Arrange the records as a numbered list with blank lines omitted, starting at the line containing "This screenshot has" and ending at the line containing "click(500, 611)", both included.

◆ DATA TO PROCESS:
++++++++++
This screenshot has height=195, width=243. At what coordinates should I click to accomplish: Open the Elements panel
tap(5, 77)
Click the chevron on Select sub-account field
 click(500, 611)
++++++++++
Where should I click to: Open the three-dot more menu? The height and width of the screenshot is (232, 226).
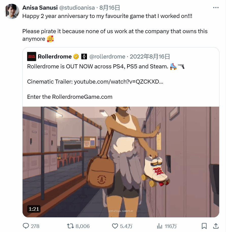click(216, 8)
++++++++++
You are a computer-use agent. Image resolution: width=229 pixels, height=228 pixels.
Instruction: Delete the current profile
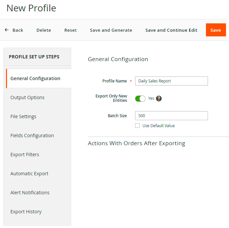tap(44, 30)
++++++++++
◆ ANSWER FOR THIS EXERCISE:
1. This screenshot has height=195, width=243. At what coordinates should I click to accomplish: Open the Elements panel
2. tap(5, 77)
3. Click the chevron on Select sub-account field
4.  click(500, 611)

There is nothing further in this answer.